Conservation funds bid for Temple Newsam in Leeds could be worth more than £2m


Council bosses in Leeds are preparing a big-money funding bid that they hope will pay for conservation and restoration work at the city’s Temple Newsam estate.

Leeds City Council’s executive board has approved the submission of the application for a Heritage Lottery Fund (HLF) grant that could be worth more than £2m.

According to a council report compiled for the executive board, key elements of the proposed project would include:

* Restoration of the estate’s Sphinx Gates and Avenue Bridge, both of which date back to the 18th century;

* Creation of a path that would reinstate a route from the end of the East Avenue to the south eastern corner of Temple Newsam House;

* Improvements to the estate’s Grade II-listed Little Temple building, including the fixing of its roof and repairs to its stonework.

The report says the bid has the backing of the Friends of Temple Newsam group and describes it as “an opportunity to implement a restoration plan to improve the condition of heritage features and engage the community to deliver a sustainable future for the park”.

It also warns, however, that the relevant deadline for grant applications is August this year and so the bid team will be “working to a tight timescale”.

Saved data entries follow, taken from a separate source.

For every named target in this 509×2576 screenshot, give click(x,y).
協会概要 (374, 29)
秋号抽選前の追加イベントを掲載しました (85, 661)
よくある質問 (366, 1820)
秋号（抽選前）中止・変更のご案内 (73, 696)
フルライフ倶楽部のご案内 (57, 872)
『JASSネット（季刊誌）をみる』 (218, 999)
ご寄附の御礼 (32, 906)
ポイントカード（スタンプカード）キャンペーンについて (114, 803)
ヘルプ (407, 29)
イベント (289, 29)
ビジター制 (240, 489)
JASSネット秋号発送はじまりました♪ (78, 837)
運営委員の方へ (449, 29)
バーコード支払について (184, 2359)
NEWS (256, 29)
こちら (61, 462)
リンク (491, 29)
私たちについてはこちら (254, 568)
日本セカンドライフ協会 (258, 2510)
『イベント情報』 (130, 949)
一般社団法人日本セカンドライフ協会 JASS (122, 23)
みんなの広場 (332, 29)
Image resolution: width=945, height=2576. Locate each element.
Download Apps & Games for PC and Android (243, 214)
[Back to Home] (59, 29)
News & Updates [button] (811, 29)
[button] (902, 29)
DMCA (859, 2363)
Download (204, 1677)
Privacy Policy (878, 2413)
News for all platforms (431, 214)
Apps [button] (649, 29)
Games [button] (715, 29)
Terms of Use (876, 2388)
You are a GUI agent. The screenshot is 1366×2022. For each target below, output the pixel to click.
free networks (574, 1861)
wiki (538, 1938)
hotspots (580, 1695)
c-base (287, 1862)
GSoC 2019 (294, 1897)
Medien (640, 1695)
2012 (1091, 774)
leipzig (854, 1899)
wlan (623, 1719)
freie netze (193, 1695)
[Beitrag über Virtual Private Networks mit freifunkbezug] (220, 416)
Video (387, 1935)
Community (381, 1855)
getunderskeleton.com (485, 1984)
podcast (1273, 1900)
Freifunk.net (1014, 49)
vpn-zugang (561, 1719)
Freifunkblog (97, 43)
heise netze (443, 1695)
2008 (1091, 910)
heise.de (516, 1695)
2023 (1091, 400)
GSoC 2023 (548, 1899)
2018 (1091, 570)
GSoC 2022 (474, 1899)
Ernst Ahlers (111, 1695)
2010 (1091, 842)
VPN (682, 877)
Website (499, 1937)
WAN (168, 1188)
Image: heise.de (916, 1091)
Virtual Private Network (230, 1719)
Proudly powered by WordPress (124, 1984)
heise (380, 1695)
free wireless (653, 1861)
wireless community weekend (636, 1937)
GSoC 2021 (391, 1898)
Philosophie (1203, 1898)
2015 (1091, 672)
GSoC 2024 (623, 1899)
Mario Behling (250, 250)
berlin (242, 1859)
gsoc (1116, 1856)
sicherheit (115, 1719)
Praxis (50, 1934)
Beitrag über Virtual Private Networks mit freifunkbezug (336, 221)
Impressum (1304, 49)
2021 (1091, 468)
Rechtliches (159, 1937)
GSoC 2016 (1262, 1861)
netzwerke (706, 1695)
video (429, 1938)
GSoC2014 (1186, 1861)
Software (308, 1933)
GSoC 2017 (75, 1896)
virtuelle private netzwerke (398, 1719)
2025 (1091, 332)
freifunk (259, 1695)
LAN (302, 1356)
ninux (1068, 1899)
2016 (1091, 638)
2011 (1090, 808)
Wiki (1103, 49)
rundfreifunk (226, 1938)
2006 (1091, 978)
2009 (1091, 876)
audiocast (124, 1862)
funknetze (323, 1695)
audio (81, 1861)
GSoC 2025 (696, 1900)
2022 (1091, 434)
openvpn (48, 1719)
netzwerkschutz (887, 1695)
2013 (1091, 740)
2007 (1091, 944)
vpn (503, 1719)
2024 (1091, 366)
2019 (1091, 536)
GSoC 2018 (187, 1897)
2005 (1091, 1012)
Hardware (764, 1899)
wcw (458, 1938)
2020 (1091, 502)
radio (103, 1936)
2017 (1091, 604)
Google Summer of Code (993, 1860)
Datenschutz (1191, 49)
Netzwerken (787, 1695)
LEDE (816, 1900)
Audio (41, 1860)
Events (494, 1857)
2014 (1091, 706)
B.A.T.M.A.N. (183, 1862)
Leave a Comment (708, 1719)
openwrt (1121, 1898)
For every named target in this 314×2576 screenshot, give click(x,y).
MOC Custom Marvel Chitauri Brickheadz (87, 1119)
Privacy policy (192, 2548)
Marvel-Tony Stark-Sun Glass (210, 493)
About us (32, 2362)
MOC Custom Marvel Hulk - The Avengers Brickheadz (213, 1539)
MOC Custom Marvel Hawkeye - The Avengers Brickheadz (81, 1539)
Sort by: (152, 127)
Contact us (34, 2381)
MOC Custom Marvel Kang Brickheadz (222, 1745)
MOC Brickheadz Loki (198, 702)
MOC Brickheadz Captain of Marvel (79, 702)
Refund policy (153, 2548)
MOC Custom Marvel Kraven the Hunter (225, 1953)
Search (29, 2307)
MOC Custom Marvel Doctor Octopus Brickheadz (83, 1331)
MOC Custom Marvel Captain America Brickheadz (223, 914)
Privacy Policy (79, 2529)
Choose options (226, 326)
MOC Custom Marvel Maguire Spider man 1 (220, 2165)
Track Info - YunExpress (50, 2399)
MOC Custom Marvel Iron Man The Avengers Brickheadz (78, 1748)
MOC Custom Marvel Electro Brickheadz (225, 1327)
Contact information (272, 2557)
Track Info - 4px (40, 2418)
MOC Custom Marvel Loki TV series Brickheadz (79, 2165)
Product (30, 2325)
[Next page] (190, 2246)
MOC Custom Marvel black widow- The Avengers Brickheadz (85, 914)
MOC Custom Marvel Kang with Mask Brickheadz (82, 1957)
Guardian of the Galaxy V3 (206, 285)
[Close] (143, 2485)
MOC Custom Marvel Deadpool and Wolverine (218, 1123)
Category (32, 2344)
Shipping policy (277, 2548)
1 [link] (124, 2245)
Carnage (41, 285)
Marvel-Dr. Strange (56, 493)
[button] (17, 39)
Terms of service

The executive board approved a potential £100,000 in match funding from the council which would support any successful bid.

Restoration projects at Roundhay Park and Kirkstall Abbey have previously received HLF grants worth nearly £10m.

Once known as the Hampton Court of the North, the story of the Temple Newsam estate can be traced all the way back to the 12th century.

Temple Newsam House itself is a Tudor-Jacobean country mansion built in the early part of the 16th century.

Its gardens, meanwhile, were designed in the 18th century by Lancelot ‘Capability’ Brown.